Prompt
Copy each line of the entries beneath that contains the word "computer".

START Supplied entries

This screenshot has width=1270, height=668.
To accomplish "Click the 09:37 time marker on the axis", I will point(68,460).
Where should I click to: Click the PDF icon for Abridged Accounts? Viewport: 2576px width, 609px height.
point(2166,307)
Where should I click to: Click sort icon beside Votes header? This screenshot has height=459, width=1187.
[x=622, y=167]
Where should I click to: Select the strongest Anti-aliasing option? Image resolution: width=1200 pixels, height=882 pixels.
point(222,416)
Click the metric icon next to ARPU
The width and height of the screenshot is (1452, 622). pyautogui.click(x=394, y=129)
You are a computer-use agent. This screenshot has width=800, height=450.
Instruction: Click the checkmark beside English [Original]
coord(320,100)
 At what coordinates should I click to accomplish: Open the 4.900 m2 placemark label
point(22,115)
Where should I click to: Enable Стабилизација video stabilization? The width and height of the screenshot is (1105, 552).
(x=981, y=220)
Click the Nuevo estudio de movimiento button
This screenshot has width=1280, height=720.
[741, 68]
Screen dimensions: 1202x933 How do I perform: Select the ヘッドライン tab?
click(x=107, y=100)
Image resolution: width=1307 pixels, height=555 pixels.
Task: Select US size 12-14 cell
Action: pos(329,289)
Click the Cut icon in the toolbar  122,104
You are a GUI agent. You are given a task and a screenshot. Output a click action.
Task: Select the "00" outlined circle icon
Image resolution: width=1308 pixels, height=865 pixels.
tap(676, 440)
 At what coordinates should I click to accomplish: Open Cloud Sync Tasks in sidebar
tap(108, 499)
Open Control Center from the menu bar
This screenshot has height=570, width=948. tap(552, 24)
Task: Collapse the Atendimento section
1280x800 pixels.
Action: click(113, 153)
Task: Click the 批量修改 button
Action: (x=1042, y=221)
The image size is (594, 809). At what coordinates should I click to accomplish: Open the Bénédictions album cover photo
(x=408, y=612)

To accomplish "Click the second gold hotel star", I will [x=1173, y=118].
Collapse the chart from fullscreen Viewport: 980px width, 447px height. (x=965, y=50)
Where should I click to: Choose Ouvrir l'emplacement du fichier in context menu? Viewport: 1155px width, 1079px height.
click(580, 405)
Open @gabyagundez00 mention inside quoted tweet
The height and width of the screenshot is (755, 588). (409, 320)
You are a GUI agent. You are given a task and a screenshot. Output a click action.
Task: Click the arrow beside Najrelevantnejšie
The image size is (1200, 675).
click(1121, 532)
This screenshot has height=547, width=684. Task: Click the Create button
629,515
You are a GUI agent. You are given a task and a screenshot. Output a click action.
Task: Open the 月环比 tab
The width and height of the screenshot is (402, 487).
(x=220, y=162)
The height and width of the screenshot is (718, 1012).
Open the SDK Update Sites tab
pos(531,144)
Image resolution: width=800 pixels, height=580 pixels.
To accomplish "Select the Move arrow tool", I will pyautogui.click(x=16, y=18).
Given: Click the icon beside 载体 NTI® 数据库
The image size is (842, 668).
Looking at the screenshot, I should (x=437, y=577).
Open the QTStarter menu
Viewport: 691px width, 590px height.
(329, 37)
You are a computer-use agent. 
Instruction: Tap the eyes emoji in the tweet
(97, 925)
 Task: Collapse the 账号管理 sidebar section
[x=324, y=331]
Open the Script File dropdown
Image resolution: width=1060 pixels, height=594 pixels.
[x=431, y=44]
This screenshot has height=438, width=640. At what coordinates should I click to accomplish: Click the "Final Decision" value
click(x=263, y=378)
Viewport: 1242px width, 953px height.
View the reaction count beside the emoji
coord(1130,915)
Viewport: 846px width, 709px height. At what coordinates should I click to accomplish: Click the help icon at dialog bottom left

END Supplied entries

Solution to this task
You are a computer-use agent. This screenshot has width=800, height=450.
You are a computer-use agent. 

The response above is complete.